Your Company has adopted and established the necessary Whistle Blower Policy Vigil mechanism for Directors and employees to report deviations from the standards defined in the Code of Conduct adopted by the Board of Directors and reporting instances of unethical / improper conduct and taking suitable steps to investigate and correct the same.

c. Risk Management:

During the year under review, the Company has adopted a policy on identification of risk & minimization of risk as approved by the Board of Directors. The Risk

Management is overseen by the Audit Committee of the Company on a continuous basis. The Committee oversees Company's process and policies for determining risk tolerance and review management's measurement and comparison of overall risk tolerance to established levels. Major risks identified by the businesses and functions are systematically addressed through mitigating actions on a continuous basis.
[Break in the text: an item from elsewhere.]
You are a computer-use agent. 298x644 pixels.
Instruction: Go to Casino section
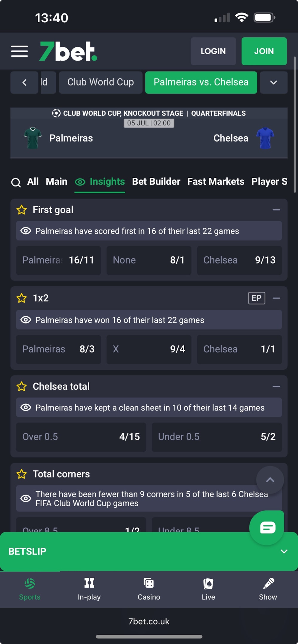click(x=149, y=589)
AUDITORS AND AUDITORS REPORT:

a. Statutory Auditors:

At the 31st Annual General Meeting held on

27 September 2014, GMJ & Co., Chartered

Accountants, (Firm Registration No. 103429W) were appointed as statutory auditors of the Company for a term of five consecutive years i.e. to hold office till the conclusion of the Annual General Meeting to be held in the calendar year 2019. In terms of the first proviso to Section 139 of the Companies Act, 2013, the appointment of the auditors shall be placed for ratification at every Annual General Meeting. Accordingly, the appointment of GMJ & Co., Chartered Accountants, as statutory auditors of the Company, is placed for ratification by the shareholders. In this regard, the Company has received a certificate from the auditors to the effect that if they are reappointed, it would be in accordance with the provisions of Section 141 of the Companies Act, 2013.

EXPLANATIONS / COMMENTS BY THE BOARD IN THE AUDITOR'S REPORT:

(i) The Auditors have made certain comments in their Report concerning the Standalone and Consolidated Accounts of the Company. The Management puts forth its explanations as below:

• With reference to clause (vii)(a) of the Annexure to the Independent Auditors' Report on the Standalone financial statements; the Auditors have made a remark regarding delays in payment of statutory dues and pending undisputed statutory dues more than six months ofRs. 134.26 Lacs on account of Dividend Distribution Tax, Rs. 157.15 Lacs on account of Income Tax, Rs. 539.64 Lacs on account of Value Added Tax (hereinafter referred to as 'VAT') and Rs. 18.25 Lacs on account of TDS. The Management has to state that the Company has already deposited

Rs. 64.93 Lacs towards VAT and TDS upto the

date of this report. Your Company is taking necessary steps to collect VAT dues from buyers and also clear all its outstanding statutory liabilities very soon.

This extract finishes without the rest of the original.